## Assignment:
Word for word, restate the lines from the top of the records below through the line with "Навчально-наукові центри (90, 688)", both included, with no pictures in the result.

## Provided data:
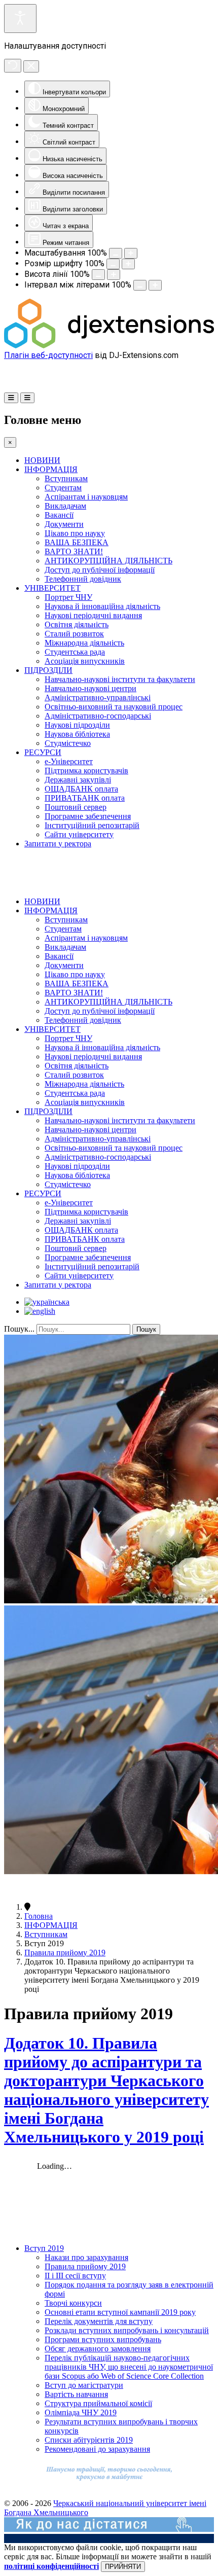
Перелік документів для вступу (99, 2321)
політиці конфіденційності (51, 2566)
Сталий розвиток (74, 633)
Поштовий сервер (75, 807)
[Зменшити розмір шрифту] (113, 264)
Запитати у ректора (57, 843)
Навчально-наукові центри (90, 688)
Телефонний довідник (83, 579)
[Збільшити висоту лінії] (113, 274)
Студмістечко (68, 743)
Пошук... (19, 1329)
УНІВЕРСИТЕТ (52, 588)
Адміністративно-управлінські (98, 697)
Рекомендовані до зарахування (97, 2449)
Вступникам (66, 478)
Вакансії (59, 515)
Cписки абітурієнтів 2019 (89, 2440)
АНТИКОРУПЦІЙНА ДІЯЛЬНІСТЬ (108, 560)
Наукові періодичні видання (93, 615)
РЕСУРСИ (42, 752)
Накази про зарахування (86, 2257)
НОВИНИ (42, 460)
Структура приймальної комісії (98, 2403)
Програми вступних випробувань (103, 2339)
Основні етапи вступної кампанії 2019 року (120, 2312)
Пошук (146, 1329)
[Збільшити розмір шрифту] (128, 264)
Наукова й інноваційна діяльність (102, 606)
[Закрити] (31, 66)
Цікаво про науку (75, 533)
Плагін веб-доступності (48, 355)
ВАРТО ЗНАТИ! (74, 551)
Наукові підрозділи (77, 725)
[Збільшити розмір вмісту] (130, 253)
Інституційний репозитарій (92, 825)
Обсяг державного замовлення (98, 2348)
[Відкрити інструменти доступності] (20, 18)
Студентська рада (75, 652)
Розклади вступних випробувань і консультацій (127, 2330)
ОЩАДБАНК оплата (81, 788)
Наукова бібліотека (77, 734)
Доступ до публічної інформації (100, 569)
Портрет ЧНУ (68, 597)
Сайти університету (79, 834)
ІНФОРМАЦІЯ (51, 469)
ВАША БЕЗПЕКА (76, 542)
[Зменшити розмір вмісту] (115, 253)
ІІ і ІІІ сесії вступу (75, 2275)
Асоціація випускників (85, 661)
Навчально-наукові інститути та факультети (120, 679)
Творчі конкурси (73, 2303)
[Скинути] (12, 66)
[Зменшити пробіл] (140, 285)
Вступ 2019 (44, 2248)
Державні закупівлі (78, 779)
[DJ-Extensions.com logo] (109, 345)
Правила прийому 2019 (64, 1952)
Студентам (63, 487)
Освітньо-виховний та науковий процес (114, 706)
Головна (38, 1916)
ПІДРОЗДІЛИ (48, 670)
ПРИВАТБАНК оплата (85, 798)
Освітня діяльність (76, 624)
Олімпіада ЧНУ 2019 (81, 2412)
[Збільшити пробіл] (155, 285)
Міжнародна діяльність (84, 642)
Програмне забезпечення (88, 816)
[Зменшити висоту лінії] (98, 274)
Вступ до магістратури (84, 2385)
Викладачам (65, 506)
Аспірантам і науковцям (86, 496)
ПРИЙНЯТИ (123, 2566)
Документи (64, 524)
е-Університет (69, 761)
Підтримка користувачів (86, 770)
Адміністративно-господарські (98, 715)
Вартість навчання (76, 2394)
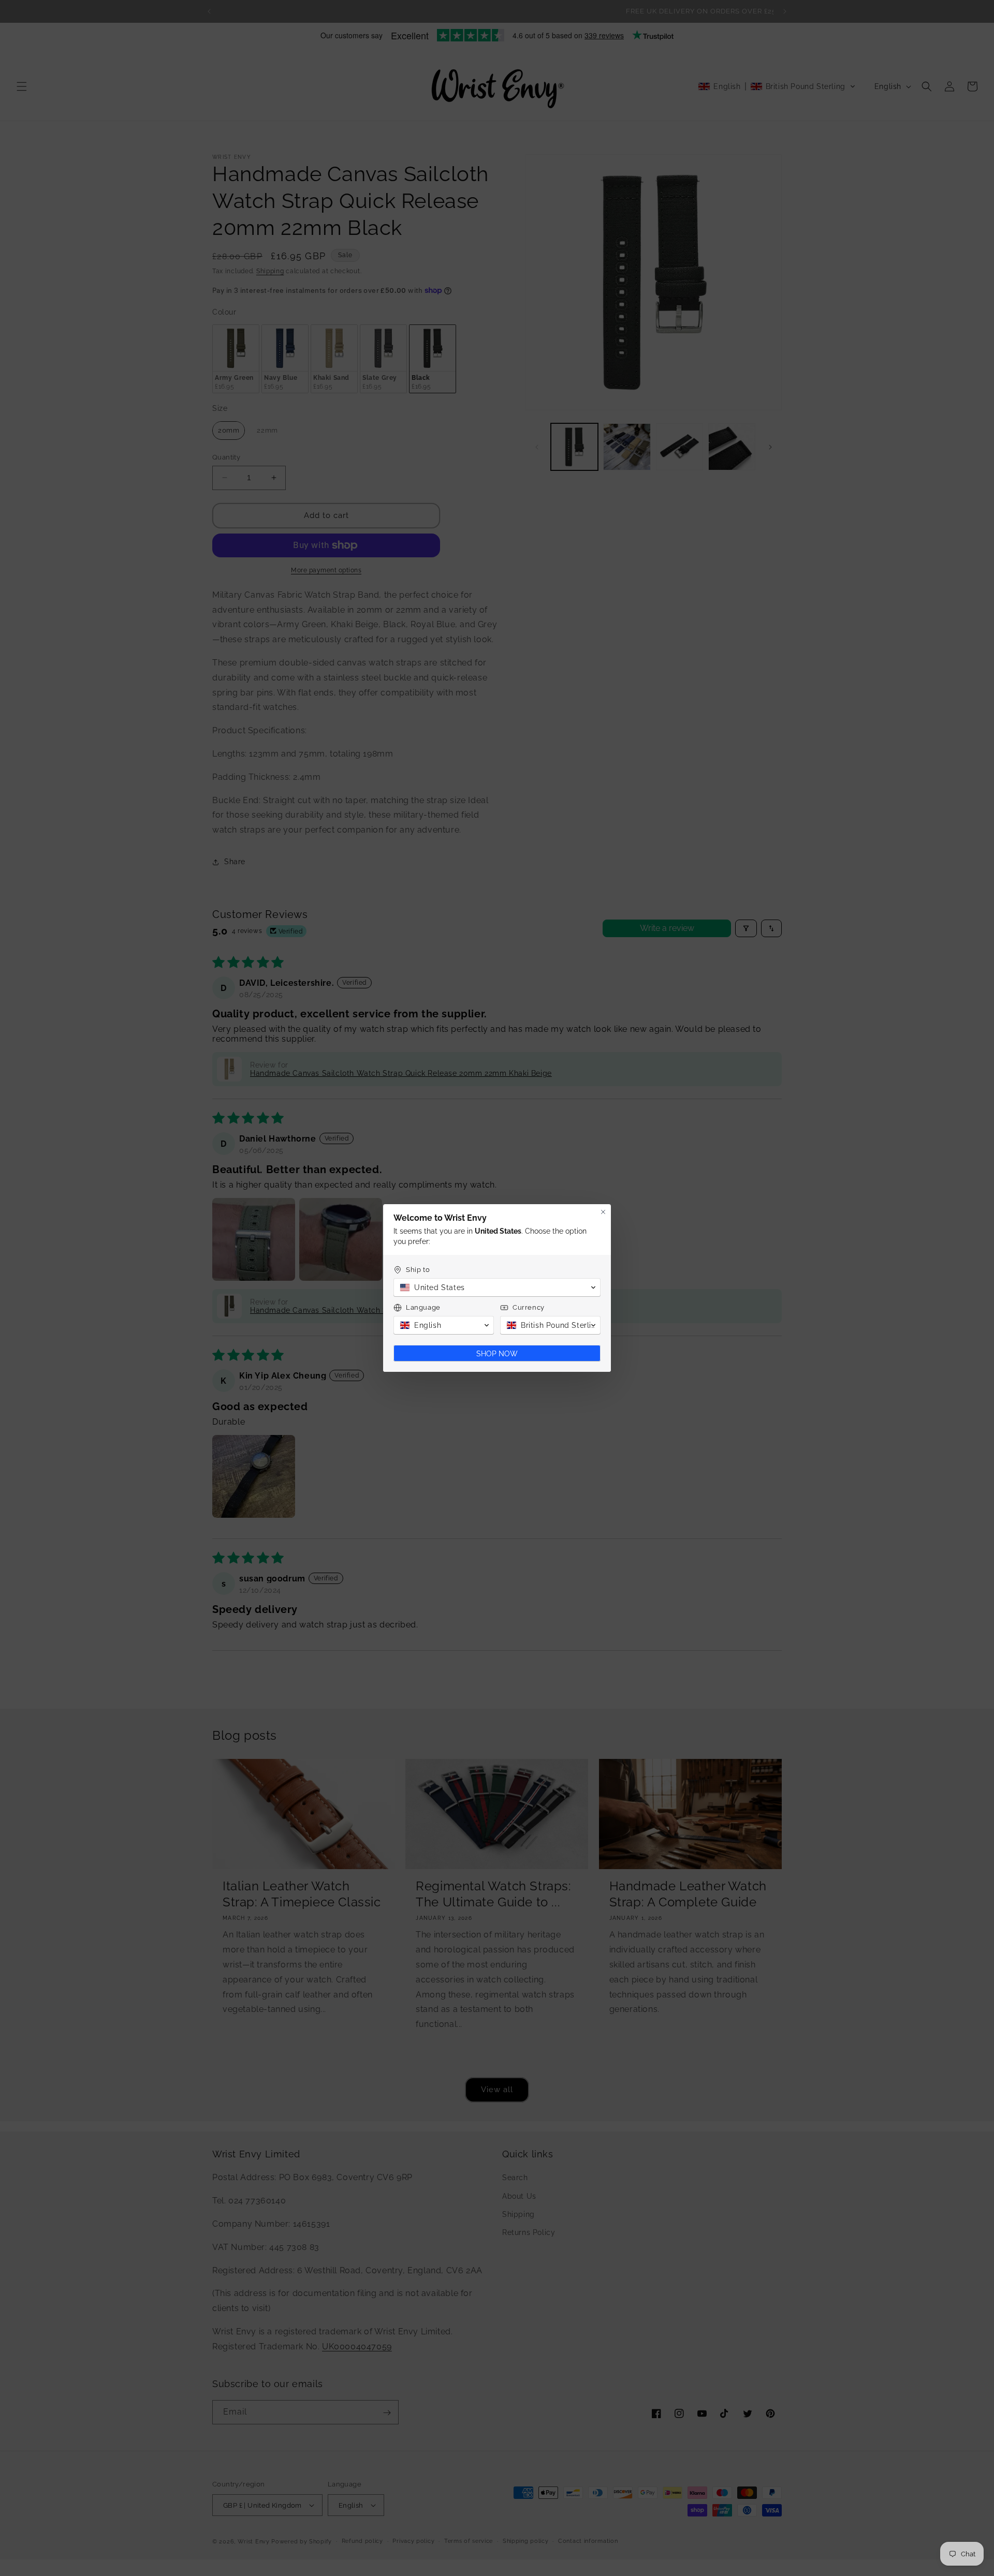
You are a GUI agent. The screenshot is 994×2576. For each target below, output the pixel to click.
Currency (529, 1307)
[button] (497, 1287)
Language (423, 1307)
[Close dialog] (603, 1212)
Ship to (418, 1270)
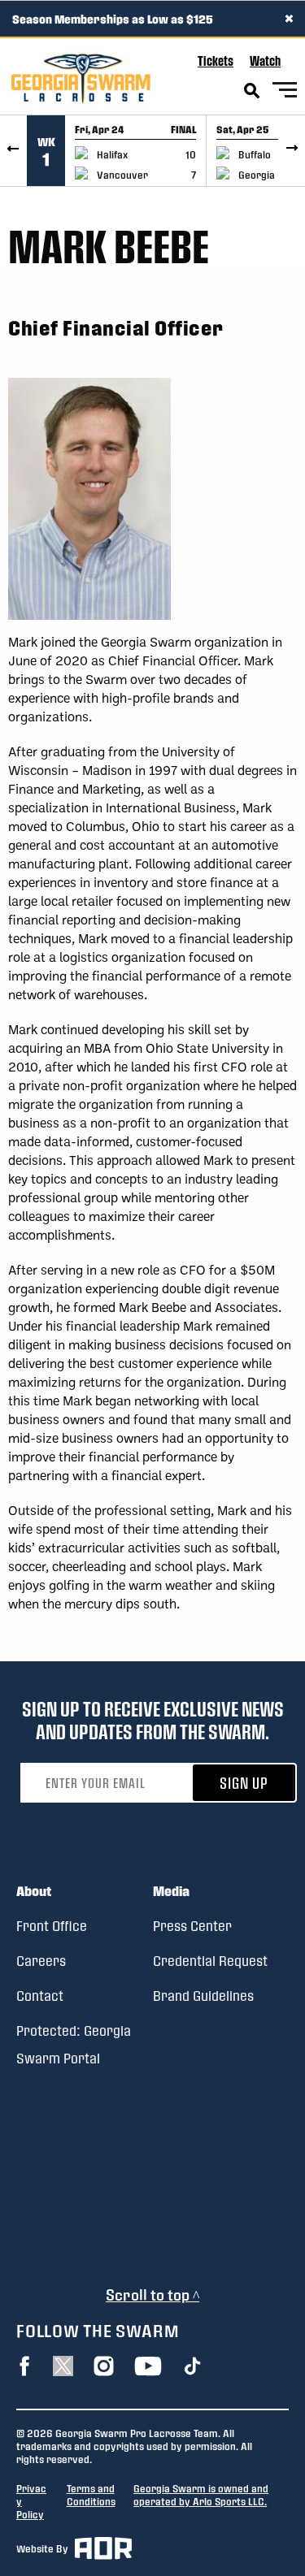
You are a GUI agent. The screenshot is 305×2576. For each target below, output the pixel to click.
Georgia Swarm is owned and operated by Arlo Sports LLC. (200, 2495)
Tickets (215, 60)
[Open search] (252, 91)
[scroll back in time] (13, 150)
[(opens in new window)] (24, 2366)
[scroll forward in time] (291, 150)
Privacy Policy (31, 2501)
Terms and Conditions (91, 2495)
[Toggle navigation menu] (284, 92)
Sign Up (244, 1782)
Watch (265, 60)
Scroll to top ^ (152, 2294)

## Result of the exercise:
Перелік документів для вступу (99, 2321)
політиці конфіденційності (51, 2566)
Сталий розвиток (74, 633)
Поштовий сервер (75, 807)
[Зменшити розмір шрифту] (113, 264)
Запитати у ректора (57, 843)
Навчально-наукові центри (90, 688)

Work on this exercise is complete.